En matière de publicité pour l’alcool, il est essentiel de ne pas s’adresser aux mineurs ou les représenter, de ne pas présenter le produit comme un signe de maturité. Comme le précise l’ARPP, il convient donc ne pas communiquer sur des services de communication en ligne dont il est raisonnable de penser que l’audience n’est pas composée d’au moins 70 % d’adultes et de 18 ans et plus. Les influenceurs dont la communauté est composée de jeunes, se voient donc interdire, en principe, la promotion d’alcool. Néanmoins, cette pratique se veut courante. La marque « Saveur Bière », est leader de la bière en ligne. Cette dernière s’est s’associée avec le youtuber Kemar pour proposer une bière inédite en édition limitée : la Kramer. Au regard de cet exemple, il reste complexe de définir sur une communauté de millions d’abonnés, si la communication commerciale se veut être à destination des mineurs. Il est alors possible d’envisager un système de filtrage d’âge, à l’instar la page Facebook dédiée à la boisson Desperados qui a réalisé un examen d’études sur la fréquentation par le système d’un filtrage d’âge.

Aussi, le projet « Alcooltor » de l’association Avenir Santé a pour objectif de surveiller les dérives des alcooliers sur les réseaux sociaux. En novembre 2018, l’association a repéré le compte Instagram de Mayadorable (225 000 abonnés à l’époque) âgée de 17 ans recrutée par la marque « Cubanisto » pour promouvoir la bière. Ce placement publicitaire vise les jeunes. Interrogée par Le Figaro, la Direction générale de la santé a fait valoir que « sous réserve de l’interprétation du juge du fond, le fait de faire apparaître un mineur dans une publicité en faveur de l’alcool pourrait être considéré comme de la publicité destinée aux mineurs ».

Si la communauté de l’influenceur est composée d’au moins 70% d’adultes et de 18 ans et plus, la communication commerciale autour d’une boisson alcoolique sera possible. Il est primordial que le message publicitaire soit clairement identifié comme tel ainsi que le dispose l’article 20 de la loi LCEN. Toutefois, certains influenceurs se retiennent de mentionner leur lien avec l’alcoolier.

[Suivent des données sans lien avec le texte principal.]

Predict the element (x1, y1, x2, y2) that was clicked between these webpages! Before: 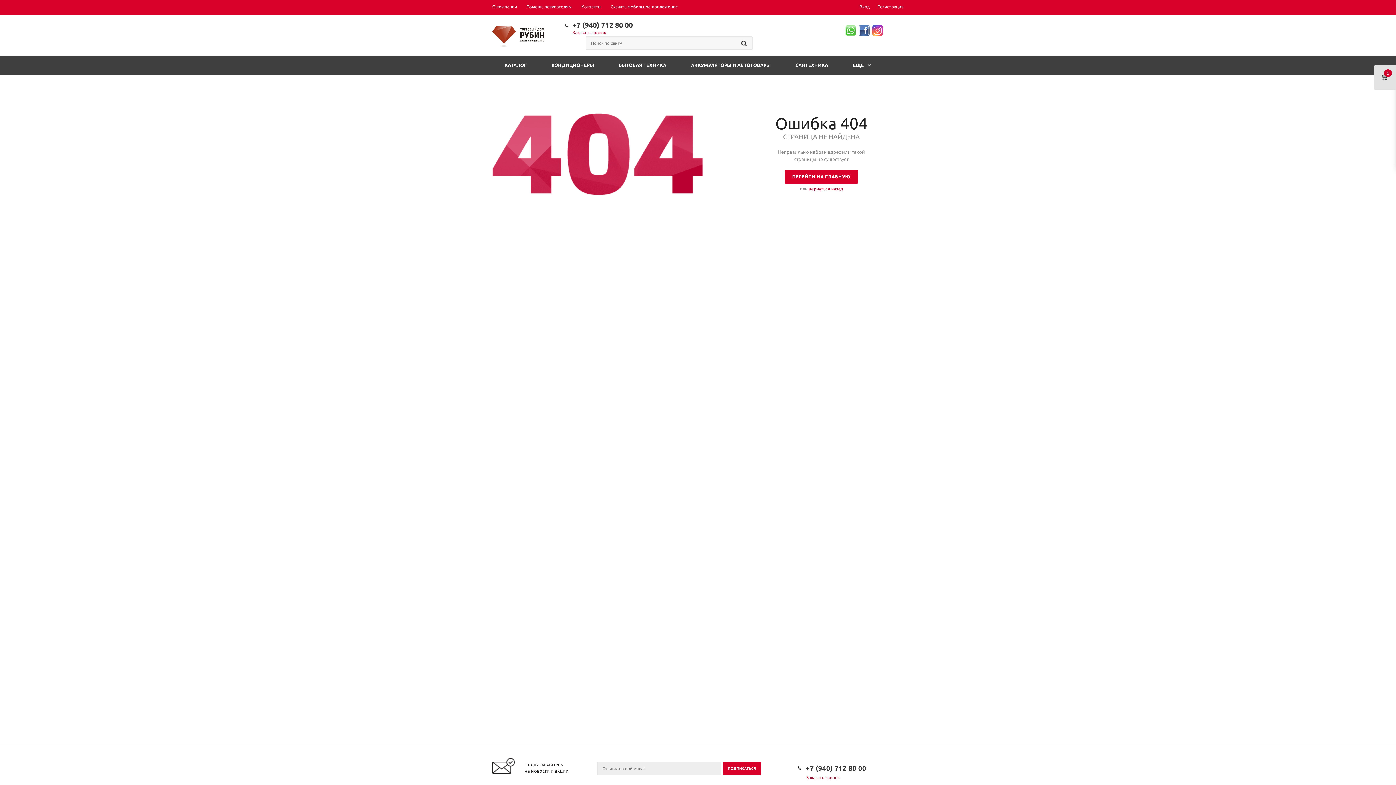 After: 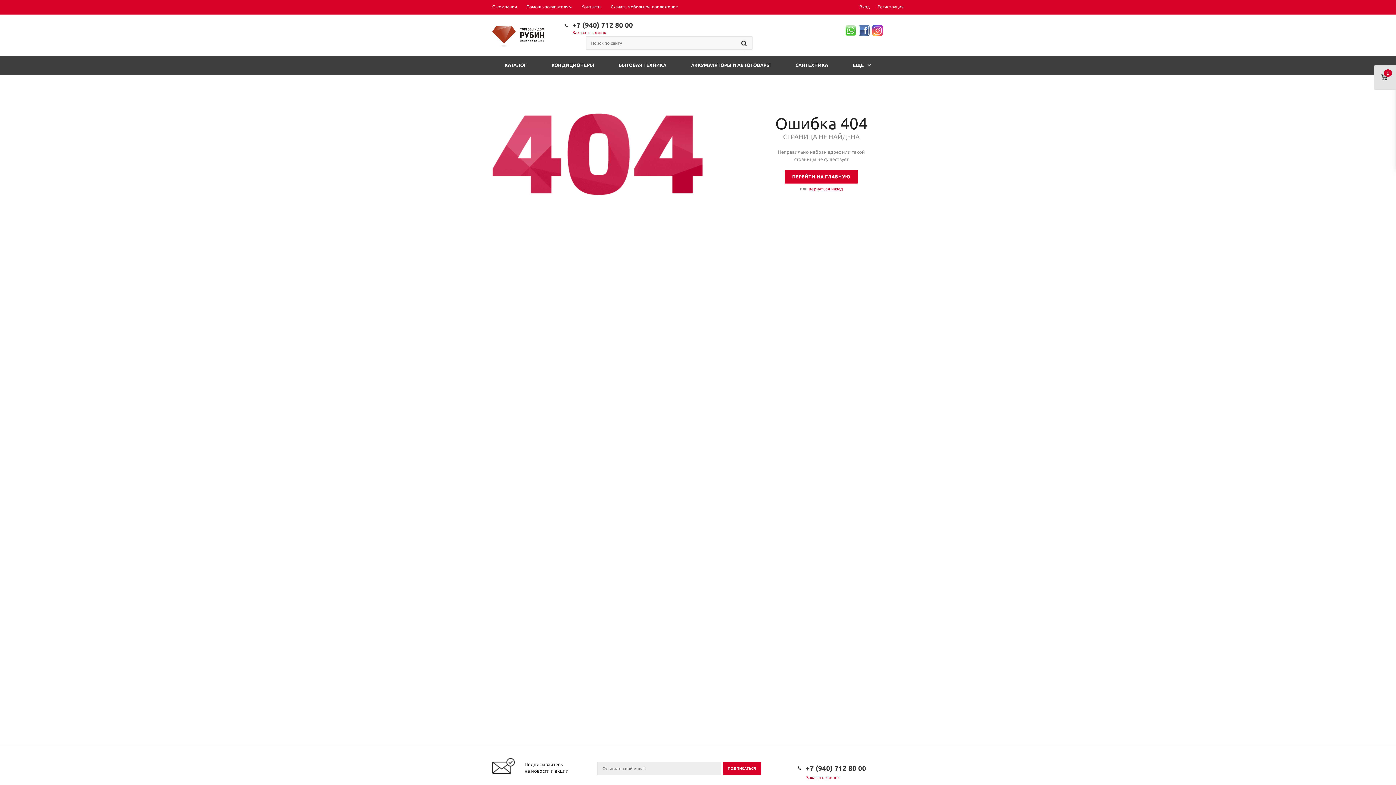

De plus, le Code de santé publique établit la liste des informations ou des mentions autorisées concernant le contenu de la publicité. Il est essentiel que l’influenceur mentionne que « l’abus d’alcool est dangereux pour la santé, à consommer avec modération », et qu’il précise que pour consommer de l’alcool il est obligatoire d’avoir la majorité légale.

Face à l’afflux accru de publicités illicites concernant l’alcool sur les réseaux sociaux le contrôle reste complexe. Le plan national de mobilisation contre les addictions 2018-2022 reconnaît que l’exposition des jeunes à la publicité en faveur de boissons alcoolisées est problématique. Par conséquent, il souhaite renforcer les contrôles exercés par l’AAF et la DGCCRF. Franck Lecas, chargé de mission à l’AAF, retient que « Ce plan évite les sujets qui fâchent. Il n’y a aucune mesure pour encadrer le marketing, en particulier sur internet ».